Uzak doğu benim için tüm dünya bir yana uzak doğu bir yana. İnsanlarına kültürlerine yemek alışkanlıkları hepsi benim için çok büyük bir keşif ve keyif kaynağı. Japonya ise kesinlikle çok özel bir ülke. Japonların çok farklı ve düşünceli bir millet olduğunu düşünüyorum. Dünyanın geri kalanından çok daha farklı bir düşünce sistemleri var. O yüzden bazen ürkütücü geldikleri de olmuyor değil. Her şeye rağmen japon edebiyatı her zaman çok sevdiğim bir edebiyattır.
Gelelim kitabımıza hikaye beni çok etkiledi ve şaşırttı o kadar sürprizlerle dolu ki ve o kadar dolu dolu bir kitap ki uzun zamandır bu kadar kaliteli beni düşünmeye sevk eden bir kitap okumamıştım. En son Umberto Eco'nun kitabında bu kadar etkilenmiş ve yazarın önünde saygıyla eğilmiştim.

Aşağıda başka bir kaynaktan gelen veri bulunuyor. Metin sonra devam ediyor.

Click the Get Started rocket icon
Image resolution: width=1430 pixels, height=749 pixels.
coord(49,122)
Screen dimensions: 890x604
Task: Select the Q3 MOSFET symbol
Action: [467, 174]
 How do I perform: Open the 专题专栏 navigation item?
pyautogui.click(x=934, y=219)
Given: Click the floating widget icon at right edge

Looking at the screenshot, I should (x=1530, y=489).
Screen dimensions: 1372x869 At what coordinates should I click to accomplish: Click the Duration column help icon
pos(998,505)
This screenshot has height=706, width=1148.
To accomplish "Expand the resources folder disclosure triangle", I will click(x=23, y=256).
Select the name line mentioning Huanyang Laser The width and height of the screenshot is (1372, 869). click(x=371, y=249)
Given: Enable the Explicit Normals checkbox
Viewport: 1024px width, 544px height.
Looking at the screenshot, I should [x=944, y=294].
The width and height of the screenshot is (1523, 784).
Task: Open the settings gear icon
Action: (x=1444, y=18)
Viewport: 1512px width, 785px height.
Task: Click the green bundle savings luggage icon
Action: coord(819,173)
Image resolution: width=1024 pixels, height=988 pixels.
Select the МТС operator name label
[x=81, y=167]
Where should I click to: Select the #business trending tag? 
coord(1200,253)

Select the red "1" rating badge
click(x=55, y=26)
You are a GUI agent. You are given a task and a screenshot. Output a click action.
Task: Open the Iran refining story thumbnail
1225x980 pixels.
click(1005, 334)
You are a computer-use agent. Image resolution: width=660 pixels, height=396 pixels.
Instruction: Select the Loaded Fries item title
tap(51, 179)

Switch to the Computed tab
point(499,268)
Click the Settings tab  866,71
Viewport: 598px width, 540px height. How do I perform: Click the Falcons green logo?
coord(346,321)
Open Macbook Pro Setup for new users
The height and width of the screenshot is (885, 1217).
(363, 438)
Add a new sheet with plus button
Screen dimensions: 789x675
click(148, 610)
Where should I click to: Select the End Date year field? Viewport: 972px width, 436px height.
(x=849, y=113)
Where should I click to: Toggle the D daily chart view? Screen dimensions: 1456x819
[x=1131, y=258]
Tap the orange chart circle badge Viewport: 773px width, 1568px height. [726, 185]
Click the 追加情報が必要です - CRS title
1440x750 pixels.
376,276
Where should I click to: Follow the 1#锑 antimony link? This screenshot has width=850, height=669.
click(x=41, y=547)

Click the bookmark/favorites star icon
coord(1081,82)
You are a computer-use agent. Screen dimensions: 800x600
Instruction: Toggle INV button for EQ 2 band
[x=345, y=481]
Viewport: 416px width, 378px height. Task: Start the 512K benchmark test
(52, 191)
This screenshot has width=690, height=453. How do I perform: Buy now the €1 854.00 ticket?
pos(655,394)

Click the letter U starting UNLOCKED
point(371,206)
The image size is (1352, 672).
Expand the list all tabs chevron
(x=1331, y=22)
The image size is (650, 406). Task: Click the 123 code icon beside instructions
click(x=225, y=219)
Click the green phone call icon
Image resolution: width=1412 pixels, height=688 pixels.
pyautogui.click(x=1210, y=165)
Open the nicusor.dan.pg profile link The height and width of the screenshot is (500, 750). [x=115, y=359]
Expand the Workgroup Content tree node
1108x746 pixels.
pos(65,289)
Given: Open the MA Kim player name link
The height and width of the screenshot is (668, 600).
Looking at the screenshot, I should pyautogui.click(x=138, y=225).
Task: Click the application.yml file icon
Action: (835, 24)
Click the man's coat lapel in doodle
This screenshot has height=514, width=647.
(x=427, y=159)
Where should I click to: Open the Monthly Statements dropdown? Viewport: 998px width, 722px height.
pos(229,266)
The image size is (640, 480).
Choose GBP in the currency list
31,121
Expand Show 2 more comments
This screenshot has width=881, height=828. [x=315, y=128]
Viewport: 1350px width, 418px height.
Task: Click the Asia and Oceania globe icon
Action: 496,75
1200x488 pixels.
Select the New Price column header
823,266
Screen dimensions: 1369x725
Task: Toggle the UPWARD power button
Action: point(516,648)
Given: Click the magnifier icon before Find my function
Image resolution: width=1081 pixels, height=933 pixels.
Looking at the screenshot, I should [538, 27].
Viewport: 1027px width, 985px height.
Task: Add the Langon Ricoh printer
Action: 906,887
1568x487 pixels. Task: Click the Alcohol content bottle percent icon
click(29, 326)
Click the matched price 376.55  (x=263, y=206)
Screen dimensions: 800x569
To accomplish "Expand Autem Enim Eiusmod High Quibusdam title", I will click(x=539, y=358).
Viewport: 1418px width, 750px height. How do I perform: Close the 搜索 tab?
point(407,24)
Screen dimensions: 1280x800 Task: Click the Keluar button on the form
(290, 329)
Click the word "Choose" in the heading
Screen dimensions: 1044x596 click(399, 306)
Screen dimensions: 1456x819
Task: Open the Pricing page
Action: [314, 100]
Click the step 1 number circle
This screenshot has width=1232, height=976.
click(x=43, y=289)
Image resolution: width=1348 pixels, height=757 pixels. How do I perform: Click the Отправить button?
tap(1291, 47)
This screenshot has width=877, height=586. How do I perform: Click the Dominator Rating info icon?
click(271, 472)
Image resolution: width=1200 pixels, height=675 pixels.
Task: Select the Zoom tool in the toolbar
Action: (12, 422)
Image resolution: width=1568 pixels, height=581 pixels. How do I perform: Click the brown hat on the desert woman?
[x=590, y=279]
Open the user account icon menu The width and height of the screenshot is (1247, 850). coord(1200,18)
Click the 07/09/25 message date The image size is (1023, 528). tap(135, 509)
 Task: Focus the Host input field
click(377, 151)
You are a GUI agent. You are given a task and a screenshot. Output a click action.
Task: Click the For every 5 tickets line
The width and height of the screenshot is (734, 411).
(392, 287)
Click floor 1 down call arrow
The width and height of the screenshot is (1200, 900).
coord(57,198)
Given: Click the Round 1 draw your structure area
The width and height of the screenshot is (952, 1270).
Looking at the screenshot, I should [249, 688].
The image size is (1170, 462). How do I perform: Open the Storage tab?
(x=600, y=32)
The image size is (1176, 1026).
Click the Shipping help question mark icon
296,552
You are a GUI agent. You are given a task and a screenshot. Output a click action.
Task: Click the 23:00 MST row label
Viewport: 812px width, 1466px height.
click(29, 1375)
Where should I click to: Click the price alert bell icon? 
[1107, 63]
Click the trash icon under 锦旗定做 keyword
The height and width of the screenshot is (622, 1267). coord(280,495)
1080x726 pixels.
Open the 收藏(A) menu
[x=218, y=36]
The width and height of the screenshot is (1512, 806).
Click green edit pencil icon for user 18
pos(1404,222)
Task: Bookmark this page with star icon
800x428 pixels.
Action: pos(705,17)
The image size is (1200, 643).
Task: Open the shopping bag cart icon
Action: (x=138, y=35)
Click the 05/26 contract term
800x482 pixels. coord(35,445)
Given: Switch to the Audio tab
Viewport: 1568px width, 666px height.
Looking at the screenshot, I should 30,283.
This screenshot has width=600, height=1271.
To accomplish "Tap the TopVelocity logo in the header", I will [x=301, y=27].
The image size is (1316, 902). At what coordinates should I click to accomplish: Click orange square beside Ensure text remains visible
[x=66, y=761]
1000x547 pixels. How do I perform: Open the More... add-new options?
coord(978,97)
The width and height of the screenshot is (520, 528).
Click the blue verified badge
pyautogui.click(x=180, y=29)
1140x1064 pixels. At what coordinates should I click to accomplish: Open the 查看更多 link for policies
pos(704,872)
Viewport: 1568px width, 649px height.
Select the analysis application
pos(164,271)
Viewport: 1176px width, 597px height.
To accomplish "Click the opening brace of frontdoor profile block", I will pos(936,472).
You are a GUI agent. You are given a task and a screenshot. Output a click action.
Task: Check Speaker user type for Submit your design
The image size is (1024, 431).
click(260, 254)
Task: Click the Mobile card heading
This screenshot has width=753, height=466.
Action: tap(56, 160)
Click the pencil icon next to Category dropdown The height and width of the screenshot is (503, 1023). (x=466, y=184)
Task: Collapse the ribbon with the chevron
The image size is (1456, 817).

Sahilde Kafka 15 yaşında bir gencin evden kaçma kararı almasıyla başlıyor. Kafka'yı annesi küçükken terk etmiş ve babasıyla yaşamaya çalışmış bir çocuk çalışmış diyorum çünkü aslında Kafka hep hayatta tek başına olmuş kimsenin ilgilenmediği ve umursamadığı bir çocuk. Ama evden kaçma nedeni babasının onun için söylediği bir kehanet. Bu kehanetle büyümüş ve bu kehanetten kaçmak için elinden gelen her şeyi yapıyor. Bu nedenle bir otobüse atlayıp daha önce hiç duymadığı bir kasabada yaşama kararı alıyor ama yaptığı her hareket aslında onu kehanetine bir adım daha yaklaştırıyor. Kafka cephesinde bunlar sürerken 2. dünya savaşı yıllarına dönüyoruz. Japonya malumunuz Amerika ile savaşta zor yıllar her yerde bir olay kargaşa ve bir köy okulunda yaşanan inanılmaz bir olay. Öğrencilerin hepsi bir anda uykuya dalar ve teker teker uyanmaya başlar bir öğrenci hariç. Bütün çabalara rağmen o çocuğu uyandıramazlar. Neden çocuklar bir anda uykuya dalmış sonra hiçbir şey olmamı gibi uyanmışlardır yetkililer bu sorunların hiç birine cevap veremezler.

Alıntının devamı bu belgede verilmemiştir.